_EXERCISE TASK:_ Could you format the listing below as a JSON list of strings, one string per line, with blank lines left out?

_EXERCISE MATERIAL:_
· · · ·
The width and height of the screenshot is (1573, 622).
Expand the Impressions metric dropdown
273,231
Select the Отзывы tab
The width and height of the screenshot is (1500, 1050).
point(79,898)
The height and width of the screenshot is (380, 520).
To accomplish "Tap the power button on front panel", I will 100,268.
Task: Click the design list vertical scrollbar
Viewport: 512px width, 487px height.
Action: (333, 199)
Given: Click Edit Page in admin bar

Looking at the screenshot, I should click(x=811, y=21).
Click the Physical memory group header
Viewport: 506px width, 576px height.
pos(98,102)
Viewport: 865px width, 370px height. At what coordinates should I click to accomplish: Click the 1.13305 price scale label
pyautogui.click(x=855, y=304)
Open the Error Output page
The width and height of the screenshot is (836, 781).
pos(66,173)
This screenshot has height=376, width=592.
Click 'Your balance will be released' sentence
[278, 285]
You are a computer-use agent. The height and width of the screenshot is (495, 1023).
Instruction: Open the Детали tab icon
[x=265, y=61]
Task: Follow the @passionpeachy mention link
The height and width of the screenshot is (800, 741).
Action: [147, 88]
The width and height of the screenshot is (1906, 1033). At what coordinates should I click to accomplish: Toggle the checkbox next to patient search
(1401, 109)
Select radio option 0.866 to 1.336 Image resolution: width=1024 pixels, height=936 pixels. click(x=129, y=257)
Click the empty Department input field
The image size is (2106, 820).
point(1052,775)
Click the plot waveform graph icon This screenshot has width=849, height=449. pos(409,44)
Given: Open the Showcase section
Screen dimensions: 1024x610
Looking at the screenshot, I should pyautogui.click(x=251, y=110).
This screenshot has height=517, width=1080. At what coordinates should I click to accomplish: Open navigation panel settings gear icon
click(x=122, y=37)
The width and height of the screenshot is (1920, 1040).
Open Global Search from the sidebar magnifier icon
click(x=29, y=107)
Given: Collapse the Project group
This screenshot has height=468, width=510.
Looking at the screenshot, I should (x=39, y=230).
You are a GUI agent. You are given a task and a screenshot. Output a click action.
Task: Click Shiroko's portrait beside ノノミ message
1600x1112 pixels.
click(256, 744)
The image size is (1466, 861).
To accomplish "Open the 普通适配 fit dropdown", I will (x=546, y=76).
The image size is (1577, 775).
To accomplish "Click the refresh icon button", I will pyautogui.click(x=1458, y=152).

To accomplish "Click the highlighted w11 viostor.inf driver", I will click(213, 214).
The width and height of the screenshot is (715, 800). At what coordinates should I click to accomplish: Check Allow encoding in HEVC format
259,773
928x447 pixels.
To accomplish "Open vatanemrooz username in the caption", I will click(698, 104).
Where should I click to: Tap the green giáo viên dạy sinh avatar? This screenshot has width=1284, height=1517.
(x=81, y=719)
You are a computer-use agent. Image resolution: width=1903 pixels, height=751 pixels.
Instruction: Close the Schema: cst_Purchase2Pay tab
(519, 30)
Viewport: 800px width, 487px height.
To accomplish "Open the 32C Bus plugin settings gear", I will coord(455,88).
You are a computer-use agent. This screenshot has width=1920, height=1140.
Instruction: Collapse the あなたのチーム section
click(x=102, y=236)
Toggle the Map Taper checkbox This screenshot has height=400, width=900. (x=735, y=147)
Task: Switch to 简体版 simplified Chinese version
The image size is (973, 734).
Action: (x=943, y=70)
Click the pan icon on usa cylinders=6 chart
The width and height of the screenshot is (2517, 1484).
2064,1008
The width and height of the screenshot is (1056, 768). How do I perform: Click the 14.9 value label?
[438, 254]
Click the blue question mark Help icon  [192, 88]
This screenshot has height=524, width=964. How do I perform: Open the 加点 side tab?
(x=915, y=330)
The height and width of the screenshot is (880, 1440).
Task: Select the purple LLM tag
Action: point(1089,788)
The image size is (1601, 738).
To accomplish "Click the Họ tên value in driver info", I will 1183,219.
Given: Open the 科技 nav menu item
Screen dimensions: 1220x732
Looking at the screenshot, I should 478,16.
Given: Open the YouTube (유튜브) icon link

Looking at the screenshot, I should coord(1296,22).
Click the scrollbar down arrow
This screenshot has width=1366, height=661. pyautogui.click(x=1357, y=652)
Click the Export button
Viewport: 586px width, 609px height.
· · · ·
_OUTPUT OF THE EXERCISE:_
[
  "The width and height of the screenshot is (1573, 622).",
  "Expand the Impressions metric dropdown",
  "273,231",
  "Select the Отзывы tab",
  "The width and height of the screenshot is (1500, 1050).",
  "point(79,898)",
  "The height and width of the screenshot is (380, 520).",
  "To accomplish \"Tap the power button on front panel\", I will 100,268.",
  "Task: Click the design list vertical scrollbar",
  "Viewport: 512px width, 487px height.",
  "Action: (333, 199)",
  "Given: Click Edit Page in admin bar",
  "Looking at the screenshot, I should click(x=811, y=21).",
  "Click the Physical memory group header",
  "Viewport: 506px width, 576px height.",
  "pos(98,102)",
  "Viewport: 865px width, 370px height. At what coordinates should I click to accomplish: Click the 1.13305 price scale label",
  "pyautogui.click(x=855, y=304)",
  "Open the Error Output page",
  "The width and height of the screenshot is (836, 781).",
  "pos(66,173)",
  "This screenshot has height=376, width=592.",
  "Click 'Your balance will be released' sentence",
  "[278, 285]",
  "You are a computer-use agent. The height and width of the screenshot is (495, 1023).",
  "Instruction: Open the Детали tab icon",
  "[x=265, y=61]",
  "Task: Follow the @passionpeachy mention link",
  "The height and width of the screenshot is (800, 741).",
  "Action: [147, 88]",
  "The width and height of the screenshot is (1906, 1033). At what coordinates should I click to accomplish: Toggle the checkbox next to patient search",
  "(1401, 109)",
  "Select radio option 0.866 to 1.336 Image resolution: width=1024 pixels, height=936 pixels. click(x=129, y=257)",
  "Click the empty Department input field",
  "The image size is (2106, 820).",
  "point(1052,775)",
  "Click the plot waveform graph icon This screenshot has width=849, height=449. pos(409,44)",
  "Given: Open the Showcase section",
  "Screen dimensions: 1024x610",
  "Looking at the screenshot, I should pyautogui.click(x=251, y=110).",
  "This screenshot has height=517, width=1080. At what coordinates should I click to accomplish: Open navigation panel settings gear icon",
  "click(x=122, y=37)",
  "The width and height of the screenshot is (1920, 1040).",
  "Open Global Search from the sidebar magnifier icon",
  "click(x=29, y=107)",
  "Given: Collapse the Project group",
  "This screenshot has height=468, width=510.",
  "Looking at the screenshot, I should (x=39, y=230).",
  "You are a GUI agent. You are given a task and a screenshot. Output a click action.",
  "Task: Click Shiroko's portrait beside ノノミ message",
  "1600x1112 pixels.",
  "click(256, 744)",
  "The image size is (1466, 861).",
  "To accomplish \"Open the 普通适配 fit dropdown\", I will (x=546, y=76).",
  "The image size is (1577, 775).",
  "To accomplish \"Click the refresh icon button\", I will pyautogui.click(x=1458, y=152).",
  "To accomplish \"Click the highlighted w11 viostor.inf driver\", I will click(213, 214).",
  "The width and height of the screenshot is (715, 800). At what coordinates should I click to accomplish: Check Allow encoding in HEVC format",
  "259,773",
  "928x447 pixels.",
  "To accomplish \"Open vatanemrooz username in the caption\", I will click(698, 104).",
  "Where should I click to: Tap the green giáo viên dạy sinh avatar? This screenshot has width=1284, height=1517.",
  "(x=81, y=719)",
  "You are a computer-use agent. Image resolution: width=1903 pixels, height=751 pixels.",
  "Instruction: Close the Schema: cst_Purchase2Pay tab",
  "(519, 30)",
  "Viewport: 800px width, 487px height.",
  "To accomplish \"Open the 32C Bus plugin settings gear\", I will coord(455,88).",
  "You are a computer-use agent. This screenshot has width=1920, height=1140.",
  "Instruction: Collapse the あなたのチーム section",
  "click(x=102, y=236)",
  "Toggle the Map Taper checkbox This screenshot has height=400, width=900. (x=735, y=147)",
  "Task: Switch to 简体版 simplified Chinese version",
  "The image size is (973, 734).",
  "Action: (x=943, y=70)",
  "Click the pan icon on usa cylinders=6 chart",
  "The width and height of the screenshot is (2517, 1484).",
  "2064,1008",
  "The width and height of the screenshot is (1056, 768). How do I perform: Click the 14.9 value label?",
  "[438, 254]",
  "Click the blue question mark Help icon  [192, 88]",
  "This screenshot has height=524, width=964. How do I perform: Open the 加点 side tab?",
  "(x=915, y=330)",
  "The height and width of the screenshot is (880, 1440).",
  "Task: Select the purple LLM tag",
  "Action: point(1089,788)",
  "The image size is (1601, 738).",
  "To accomplish \"Click the Họ tên value in driver info\", I will 1183,219.",
  "Given: Open the 科技 nav menu item",
  "Screen dimensions: 1220x732",
  "Looking at the screenshot, I should 478,16.",
  "Given: Open the YouTube (유튜브) icon link",
  "Looking at the screenshot, I should coord(1296,22).",
  "Click the scrollbar down arrow",
  "This screenshot has width=1366, height=661. pyautogui.click(x=1357, y=652)",
  "Click the Export button",
  "Viewport: 586px width, 609px height."
]